Par El Hassane Kamal, journaliste stagiaire à LODJ Média
Au Maroc, il y a deux endroits où l’on se rassemble religieusement : la mosquée… et le café les soirs de match. La différence, c’est qu’au café, l’imam c’est l’écran plat, et les fidèles se battent pour une chaise en plastique bancale, parfois plus disputée qu’un penalty à la 90e minute.
La règle est simple : une consommation = un ticket d’entrée. Pas question de siroter son café glacé trois heures avant le coup d’envoi pour ensuite occuper une place stratégique. Les vrais savent : on commande un café noir, bien serré, parce qu’il faudra tenir deux heures à commenter, critiquer et surtout… insulter. L’arbitre, les joueurs, parfois même les voisins : tout le monde y passe.
Le café marocain n’est pas seulement un lieu où l’on regarde le football. C’est une académie de consultants. Ici, chaque client se transforme en entraîneur national. À entendre certains, Guardiola et Ancelotti n’ont qu’à bien se tenir. Les tactiques fusent, les compositions idéales se refont à chaque action ratée, et l’on se demande pourquoi la FIFA n’a jamais pensé à diffuser en direct les conversations des cafés marocains.
Bien sûr, tout cela se fait dans la bonne humeur… ou presque. Car si la victoire unit tout le monde, la défaite divise plus vite qu’une élection communale. Le voisin pessimiste qui annonçait la catastrophe depuis la première minute devient soudain prophète. Et gare à celui qui ose jubiler trop fort quand son club espagnol préféré gagne : il risque de découvrir la véritable définition du mot « chambrage ». Les cafés ne se ressemblent pas tous.
Certains se contentent d’un vieux poste de télévision dont l’image grésille comme si elle avait été transmise depuis la lune. D’autres sortent l’artillerie lourde : écran géant, néons, haut-parleurs qui crachent l’hymne national plus fort que dans le stade lui-même. Mais au fond, peu importe : l’ambiance fait tout. Quand cent personnes hurlent d’une seule voix « GOOOOOOL », même un écran de 36 cm devient cinéma IMAX.

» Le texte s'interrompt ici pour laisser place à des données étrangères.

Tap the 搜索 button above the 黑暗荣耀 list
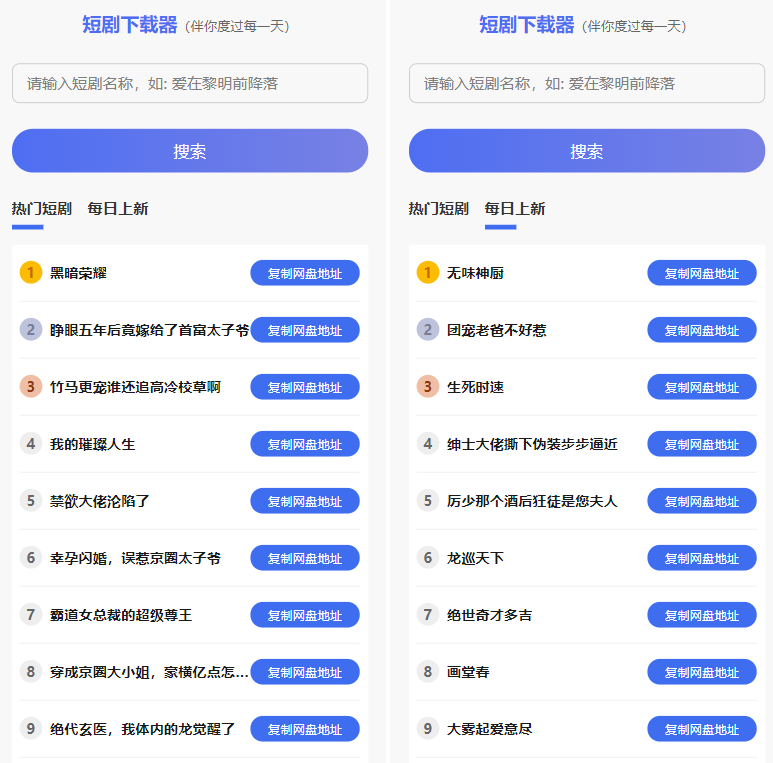Viewport: 773px width, 763px height. pyautogui.click(x=190, y=151)
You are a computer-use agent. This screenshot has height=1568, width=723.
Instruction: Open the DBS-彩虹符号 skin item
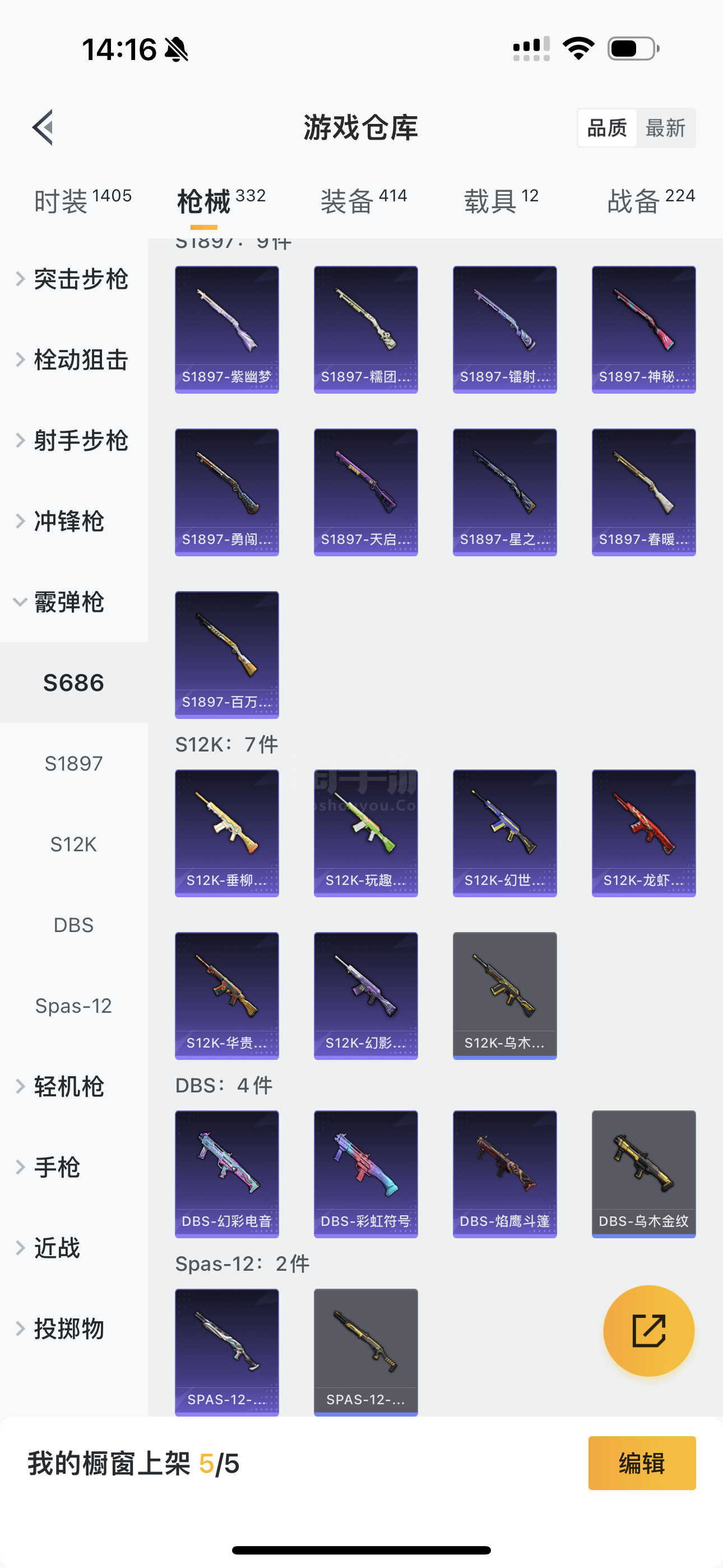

Et puis il y a l’économie parallèle. On croit payer un café, mais on achète surtout un siège pour un rollercoaster émotionnel. Certains gérants ont même inventé le pay-per-view maison : tu payes ton ticket d’entrée, tu tiens ta tasse à la main parce qu’il n’y a pas de table, et tu remercies le ciel que le match n’aille pas en prolongations. Business is business, même quand il s’agit d’un hors-jeu mal sifflé.

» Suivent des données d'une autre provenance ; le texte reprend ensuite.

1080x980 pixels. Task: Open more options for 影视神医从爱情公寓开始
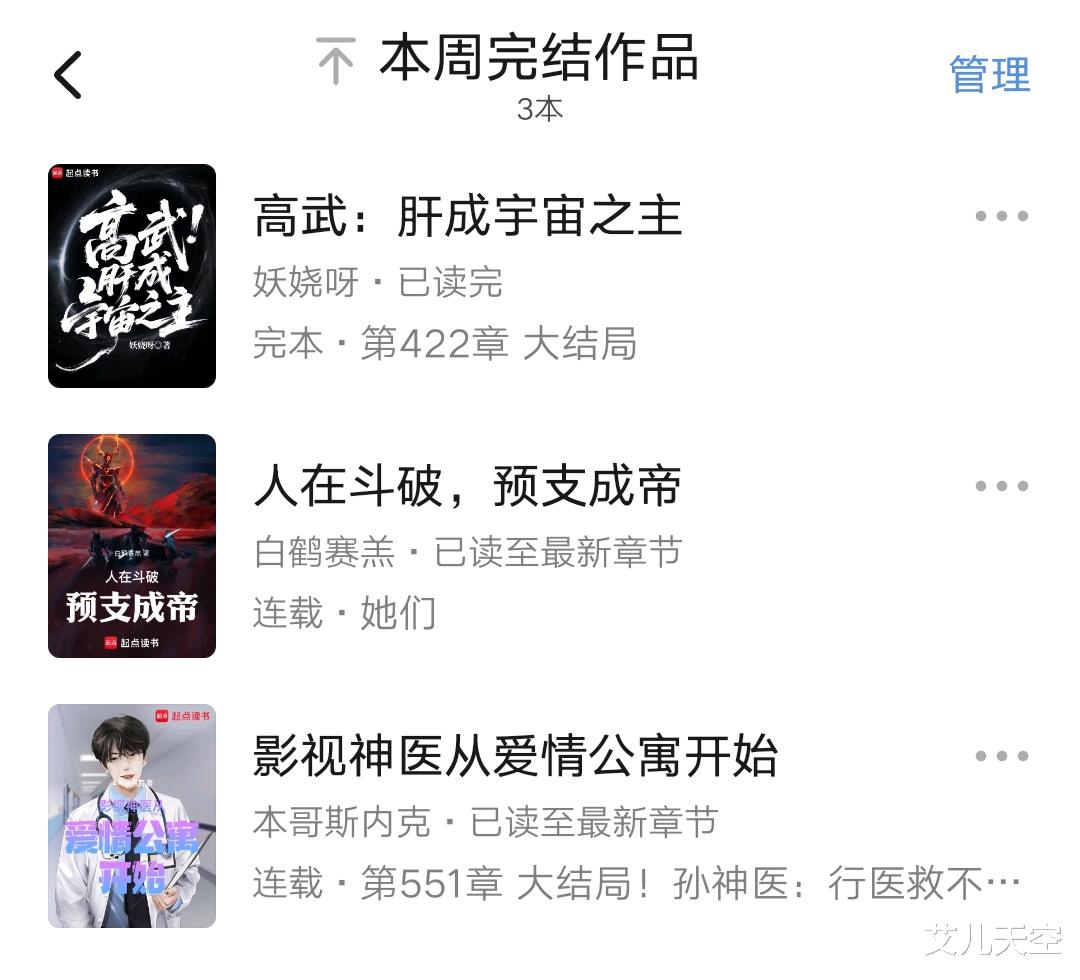1001,756
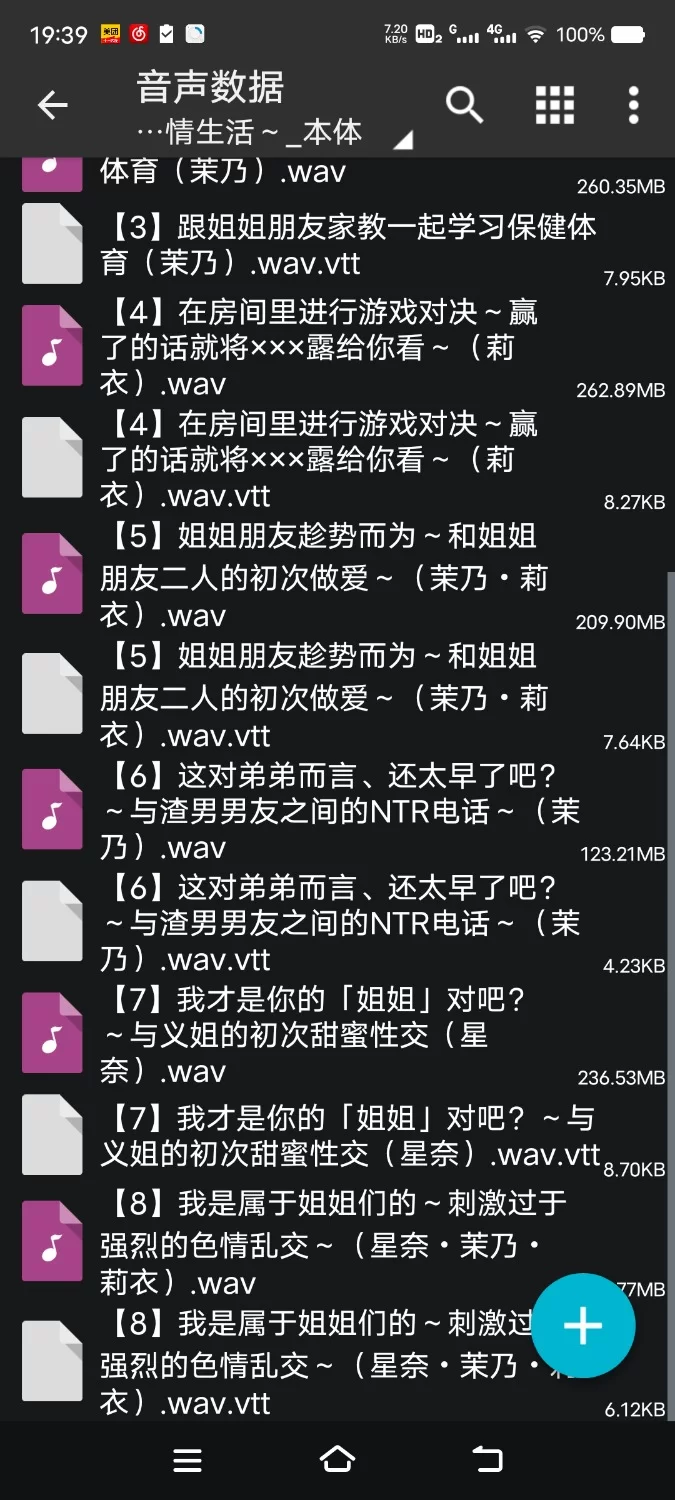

Mais derrière l’ironie, il y a quelque chose de profondément beau. Dans un monde où chacun s’enferme dans son écran personnel, le café reste ce lieu de communion collective, où l’on rit, où l’on s’énerve, où l’on partage. Où le fonctionnaire en costume devient frère de bras avec l’ouvrier en bleu, où l’étudiant fauché trouve sa place à côté du retraité grincheux. Le café, c’est le stade du pauvre, oui. Mais c’est surtout le stade du peuple.

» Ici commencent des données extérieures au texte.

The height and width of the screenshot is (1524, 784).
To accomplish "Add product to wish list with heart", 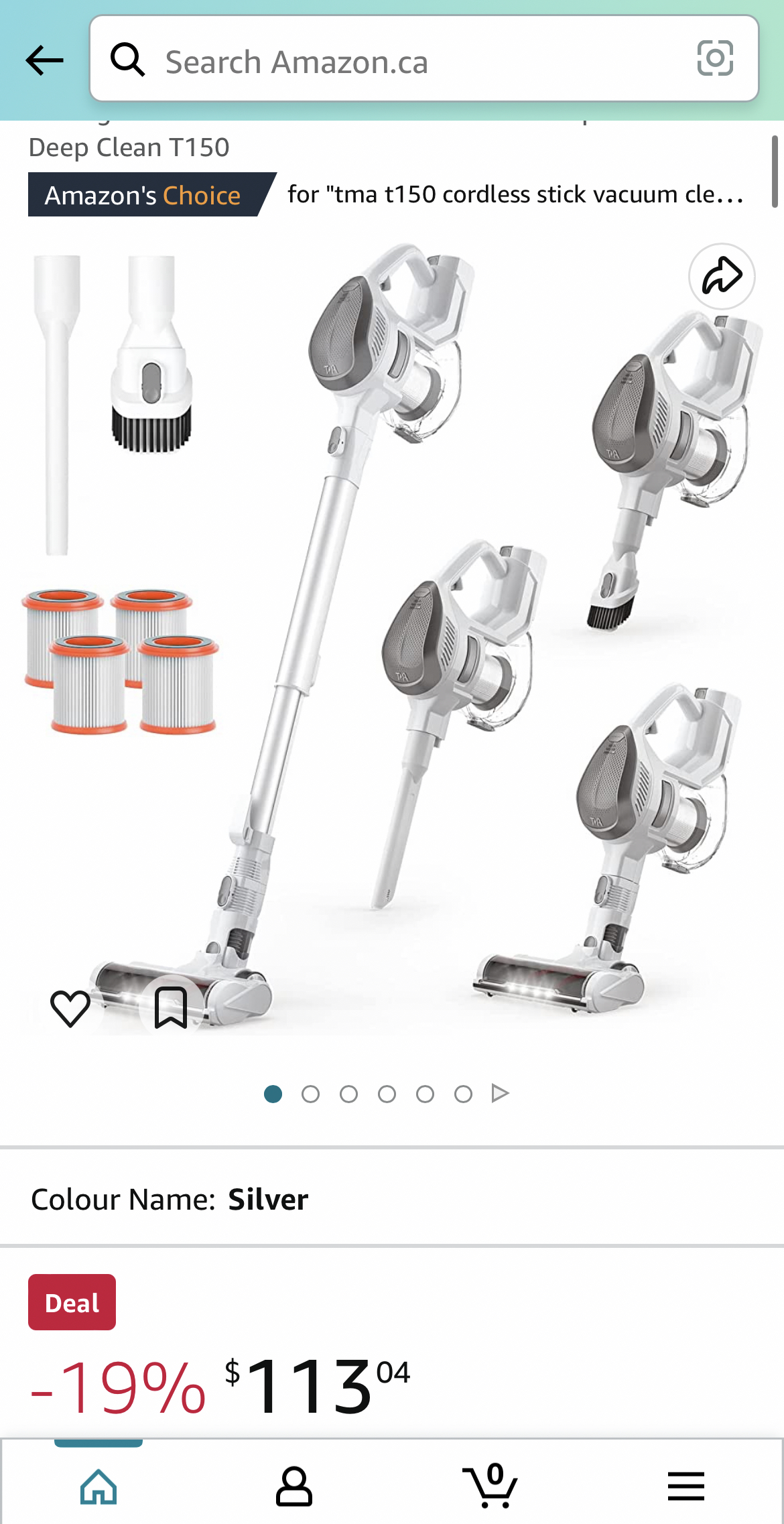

Alors, si un jour vous voulez vraiment comprendre ce que représente le football au Maroc, inutile d’acheter un billet d’avion pour aller au Camp Nou ou au Santiago Bernabéu. Installez-vous plutôt dans un café de quartier un soir de match. Vous y verrez des buts, des engueulades, des blagues douteuses, des cris, des larmes et, parfois, des accolades inattendues. Bref, tout ce qui fait le football. Avec, en prime, un café à 10 dirhams.